Mobile Technology and the Paradoxes of Connectivity in Southeast Asia #2-2

Newton Mobility Grants
Scheme 2016

British Academy &
Office of Higher Education
Commission, Thailand

Centre for Contemporary Social and
Cultural Studies, Faculty of Sociology
and Anthropology, Thammasat University

Media Ethnography Group,
Department of Media and Communications,
Goldsmiths, University of London

ICAS10 panel

Chair: Richard L MacDonald | Department of Media and Communications, Goldsmiths, University of London
Discussant: Yukti Mukdawijitra | Faculty of Sociology and Anthropology, Thammasat University

The Tenth International Convention of Asian Scholars (ICAS10)

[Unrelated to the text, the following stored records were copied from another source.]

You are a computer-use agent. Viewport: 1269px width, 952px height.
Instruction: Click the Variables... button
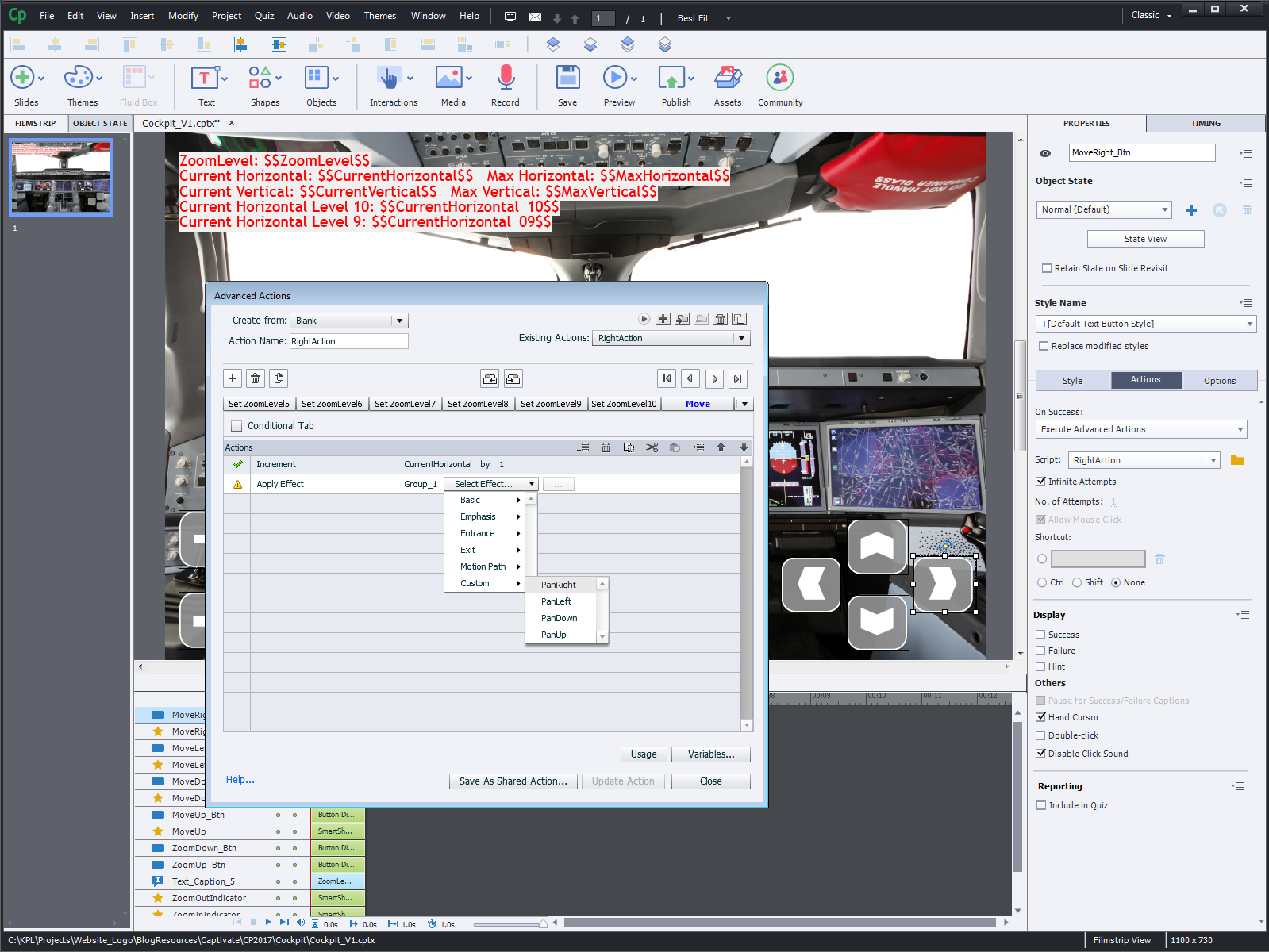710,754
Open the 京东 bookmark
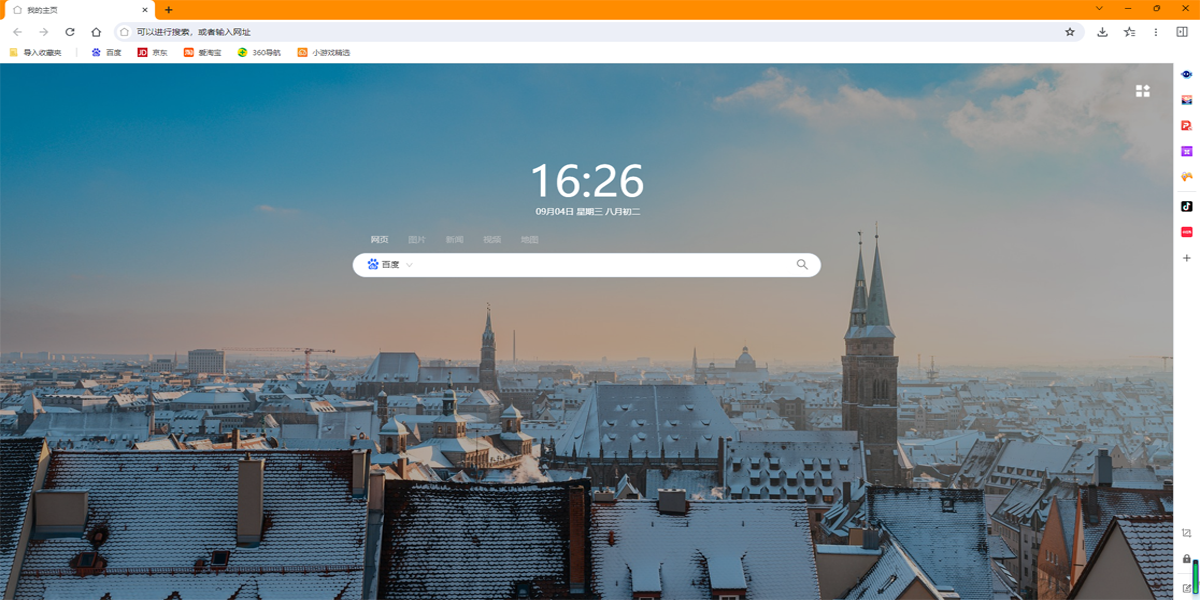This screenshot has width=1200, height=600. [153, 52]
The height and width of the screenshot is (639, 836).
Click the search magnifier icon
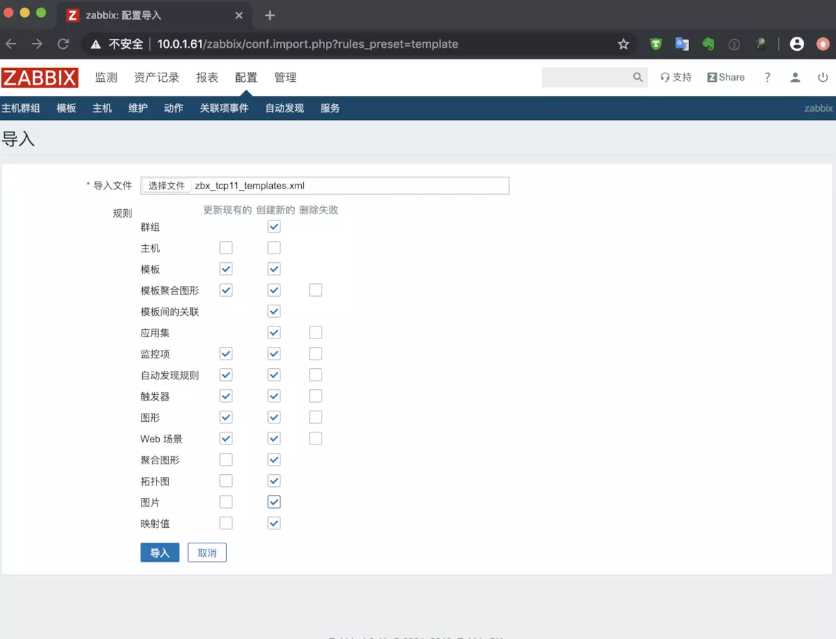[638, 77]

Chiang Mai International Exhibition and Convention Centre, Chiang Mai, Thailand

Saturday 22 July 2017
11.30-13.15 hrs | Room 16


Mobile Technologies and the Making of Persons in Post-socialist Laos

Panarai Ostapirat

Faculty of Sociology and Anthropology, Thammasat University

This paper aims to explore local configurations of mobile technologies and to discuss how these practices may illustrate the nuanced interplay between the global, state and persons in post-socialist Laos. While information and communication technology infrastructure has been part of the country’s development goals, individual access to mobile communication has largely been hampered by high import tax and usage charge. This nevertheless exemplifies a challenging basis to consider mobile technologies as “environments of affordances” (Madianou and Miller 2012), not only in terms of consumption and appropriation, but also as ongoing processes of production (cf. Ingold 2012).
 
Drawing on Jackson's argument on “repair” as a co-constitutive process of infrastructure, valuation and subjectivity (Jackson 2015), I propose a comparative discussion on how Lao people make mobile technologies viable despite infrastructural and economic constraints; and how they are simultaneously in the making of their personhood. Hereby empirically illustrated are the processes of acquisition, configuration and modification: a) used mobile devices and the entanglement of transnational kinship, b) specialist and everyday configurations of Lao language for mobile communication, c) intermediary services and the transformation of online content to offline entertainment.
 
  • Ingold, Tim. 2012. “Towards an Ecology of Materials”. Annual Review of Anthropology. 41: 427-442.
  • Jackson, Steven. 2015. “Repair." Theorizing the Contemporary, Cultural Anthropology website, September 24, 2015.
  • Madianou, Mirca and Miller, Daniel. 2013. “Polymedia: Towards a new theory of digital media in interpersonal communication”. International Journal of Cultural Studies, 16(2): 169–187.